## Task instructions
Output, exactly and in full, only the lines from the one containing "You are a computer-use" to the last line of the data. Pictures should not appear.

## Source data
-*-
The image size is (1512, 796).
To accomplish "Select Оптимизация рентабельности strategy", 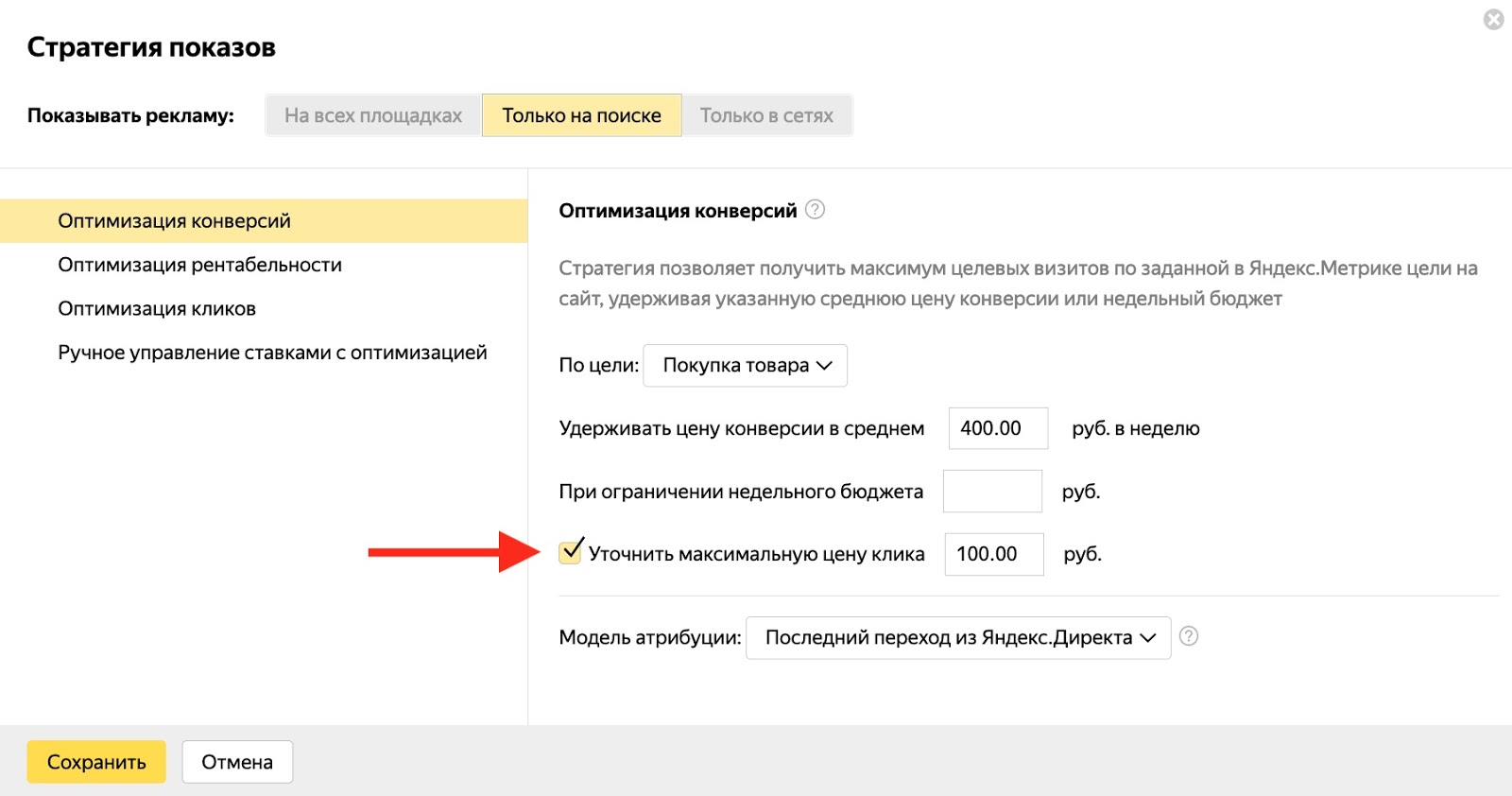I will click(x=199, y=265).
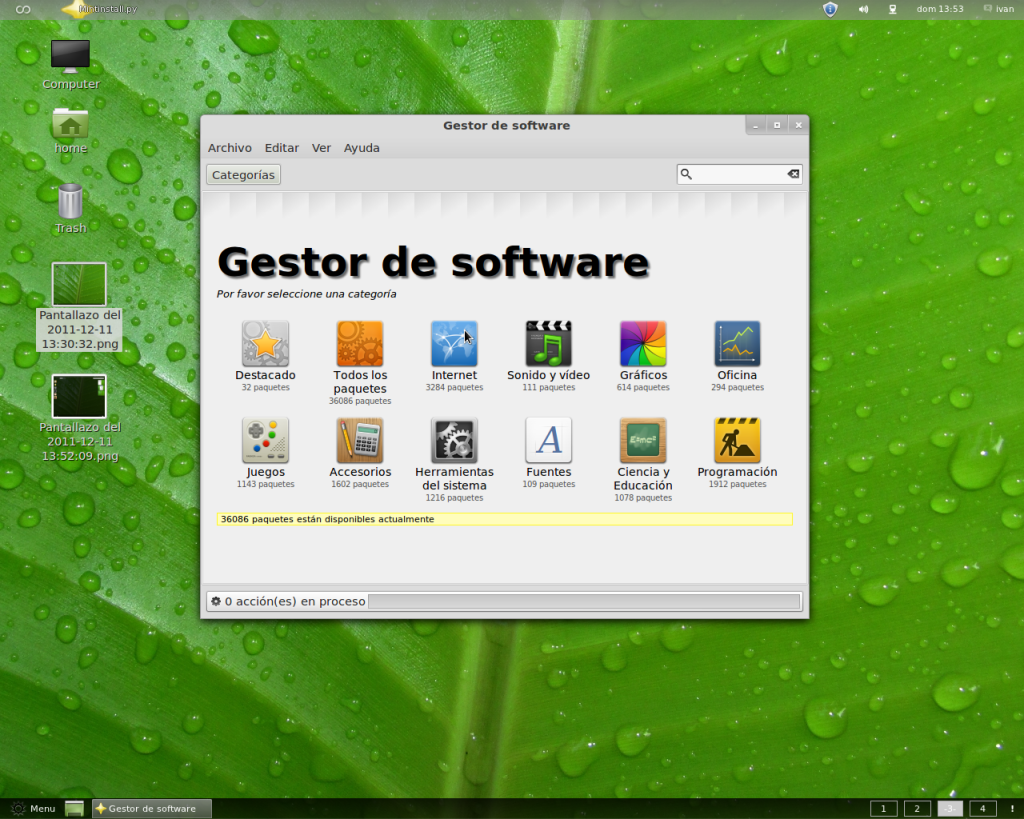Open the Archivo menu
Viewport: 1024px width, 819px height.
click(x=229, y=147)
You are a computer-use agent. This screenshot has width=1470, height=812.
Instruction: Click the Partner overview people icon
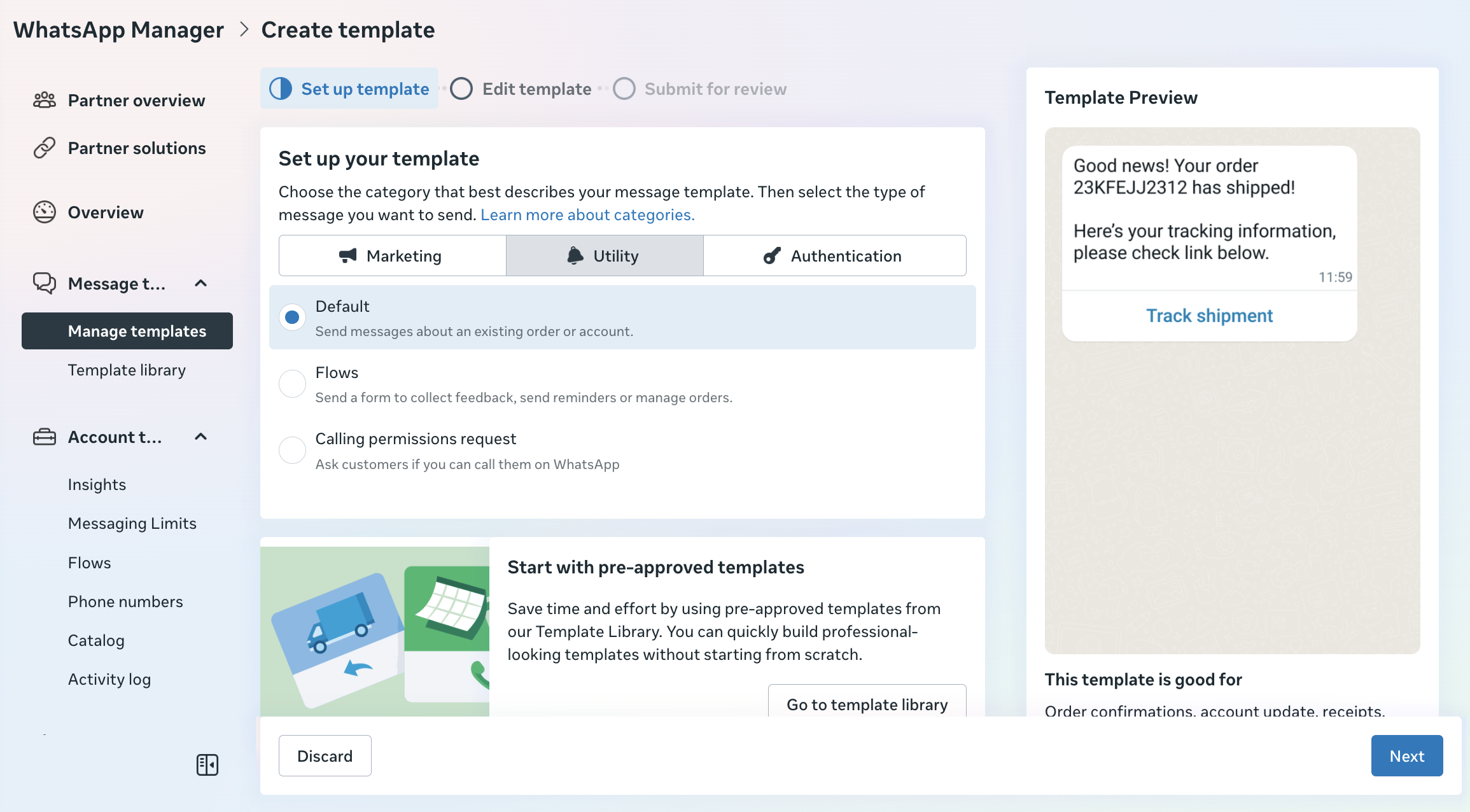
-*-
## Result
You are a computer-use agent. This screenshot has width=1470, height=812.
Instruction: Click the Partner overview people icon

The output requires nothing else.